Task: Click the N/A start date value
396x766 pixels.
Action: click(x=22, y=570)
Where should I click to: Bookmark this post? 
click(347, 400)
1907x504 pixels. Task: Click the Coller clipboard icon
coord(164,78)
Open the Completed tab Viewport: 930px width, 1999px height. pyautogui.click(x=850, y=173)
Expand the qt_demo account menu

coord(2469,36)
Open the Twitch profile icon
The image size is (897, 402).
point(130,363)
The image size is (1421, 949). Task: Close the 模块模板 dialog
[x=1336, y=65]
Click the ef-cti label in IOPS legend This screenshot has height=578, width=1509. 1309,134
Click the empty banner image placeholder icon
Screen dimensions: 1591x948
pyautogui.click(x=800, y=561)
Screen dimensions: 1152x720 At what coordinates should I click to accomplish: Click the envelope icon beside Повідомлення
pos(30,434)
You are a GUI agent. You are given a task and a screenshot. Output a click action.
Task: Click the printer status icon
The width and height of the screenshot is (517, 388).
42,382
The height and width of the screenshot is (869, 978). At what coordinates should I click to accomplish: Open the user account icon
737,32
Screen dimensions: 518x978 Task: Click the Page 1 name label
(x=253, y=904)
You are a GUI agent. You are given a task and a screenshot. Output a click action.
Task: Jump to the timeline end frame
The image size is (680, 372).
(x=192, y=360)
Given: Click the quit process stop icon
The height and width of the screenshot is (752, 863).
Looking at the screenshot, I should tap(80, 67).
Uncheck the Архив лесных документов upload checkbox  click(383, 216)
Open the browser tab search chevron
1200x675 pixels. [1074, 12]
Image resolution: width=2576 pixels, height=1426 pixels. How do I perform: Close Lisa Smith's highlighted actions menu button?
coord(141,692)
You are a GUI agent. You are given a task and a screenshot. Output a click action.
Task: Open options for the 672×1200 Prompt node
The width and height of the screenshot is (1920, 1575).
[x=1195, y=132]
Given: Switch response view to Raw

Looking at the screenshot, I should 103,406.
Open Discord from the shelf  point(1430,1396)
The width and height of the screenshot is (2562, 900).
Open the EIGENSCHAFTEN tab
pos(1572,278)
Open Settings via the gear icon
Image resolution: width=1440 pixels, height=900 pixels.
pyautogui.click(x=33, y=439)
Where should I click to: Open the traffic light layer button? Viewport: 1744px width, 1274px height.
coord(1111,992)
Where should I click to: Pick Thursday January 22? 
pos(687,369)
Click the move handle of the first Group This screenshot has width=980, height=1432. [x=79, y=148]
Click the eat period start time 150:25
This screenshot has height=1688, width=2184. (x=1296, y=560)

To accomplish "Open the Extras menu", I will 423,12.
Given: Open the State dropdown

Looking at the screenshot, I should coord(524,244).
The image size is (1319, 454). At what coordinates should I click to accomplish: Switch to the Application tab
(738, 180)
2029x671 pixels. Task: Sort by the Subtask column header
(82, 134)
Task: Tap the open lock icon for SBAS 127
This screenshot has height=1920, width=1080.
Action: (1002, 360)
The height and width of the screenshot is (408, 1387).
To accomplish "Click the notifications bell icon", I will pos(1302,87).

*-*-*

◆ **Instructions for the task**: Could you rewrite the material starting at the line containing "Open the Completed" and ending at the line containing "Click the ef-cti", replacing "image size" with "screenshot size" and leaving everything else unchanged, giving back only those lines?

◆ **Finished task**:
Open the Completed tab Viewport: 930px width, 1999px height. pyautogui.click(x=850, y=173)
Expand the qt_demo account menu

coord(2469,36)
Open the Twitch profile icon
The screenshot size is (897, 402).
point(130,363)
The screenshot size is (1421, 949). Task: Close the 模块模板 dialog
[x=1336, y=65]
Click the ef-cti label in IOPS legend This screenshot has height=578, width=1509. 1309,134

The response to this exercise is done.